──────── INFORMATION GIVEN ────────

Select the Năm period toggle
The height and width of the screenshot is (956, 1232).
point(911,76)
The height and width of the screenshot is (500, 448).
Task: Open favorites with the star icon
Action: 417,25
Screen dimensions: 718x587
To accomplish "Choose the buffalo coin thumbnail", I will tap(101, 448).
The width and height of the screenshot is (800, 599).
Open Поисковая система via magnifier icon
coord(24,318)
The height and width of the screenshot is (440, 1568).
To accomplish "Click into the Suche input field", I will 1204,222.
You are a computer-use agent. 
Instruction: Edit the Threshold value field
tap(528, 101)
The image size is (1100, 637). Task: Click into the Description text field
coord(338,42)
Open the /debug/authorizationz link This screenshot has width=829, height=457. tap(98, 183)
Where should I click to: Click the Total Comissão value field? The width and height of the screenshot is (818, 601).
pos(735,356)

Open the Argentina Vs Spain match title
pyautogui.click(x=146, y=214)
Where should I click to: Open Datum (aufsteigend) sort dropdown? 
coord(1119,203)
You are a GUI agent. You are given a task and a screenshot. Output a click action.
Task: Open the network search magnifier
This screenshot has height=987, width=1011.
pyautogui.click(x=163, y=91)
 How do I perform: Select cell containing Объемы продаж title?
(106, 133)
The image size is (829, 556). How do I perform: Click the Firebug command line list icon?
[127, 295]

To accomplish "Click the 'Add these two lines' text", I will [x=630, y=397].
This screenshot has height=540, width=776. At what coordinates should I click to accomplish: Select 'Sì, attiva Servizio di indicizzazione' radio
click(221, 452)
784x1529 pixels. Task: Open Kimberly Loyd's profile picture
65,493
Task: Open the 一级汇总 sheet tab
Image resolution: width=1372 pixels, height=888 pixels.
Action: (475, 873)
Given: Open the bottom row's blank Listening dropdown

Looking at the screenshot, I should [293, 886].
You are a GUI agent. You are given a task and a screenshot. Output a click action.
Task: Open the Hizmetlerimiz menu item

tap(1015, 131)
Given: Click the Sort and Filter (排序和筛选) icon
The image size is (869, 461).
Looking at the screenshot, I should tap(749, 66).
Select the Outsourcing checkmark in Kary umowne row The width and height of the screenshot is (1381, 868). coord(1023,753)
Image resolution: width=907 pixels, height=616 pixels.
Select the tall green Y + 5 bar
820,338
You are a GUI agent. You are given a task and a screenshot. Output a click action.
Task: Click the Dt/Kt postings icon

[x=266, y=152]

────────

_PROBLEM DETAILS_
The line containing "The image size is (869, 461)." marks where to begin; the last line of the records marks where to stop. Copy both and all between, exactly.

_ANSWER TO THIS EXERCISE_
The image size is (869, 461).
Looking at the screenshot, I should tap(749, 66).
Select the Outsourcing checkmark in Kary umowne row The width and height of the screenshot is (1381, 868). coord(1023,753)
Image resolution: width=907 pixels, height=616 pixels.
Select the tall green Y + 5 bar
820,338
You are a GUI agent. You are given a task and a screenshot. Output a click action.
Task: Click the Dt/Kt postings icon

[x=266, y=152]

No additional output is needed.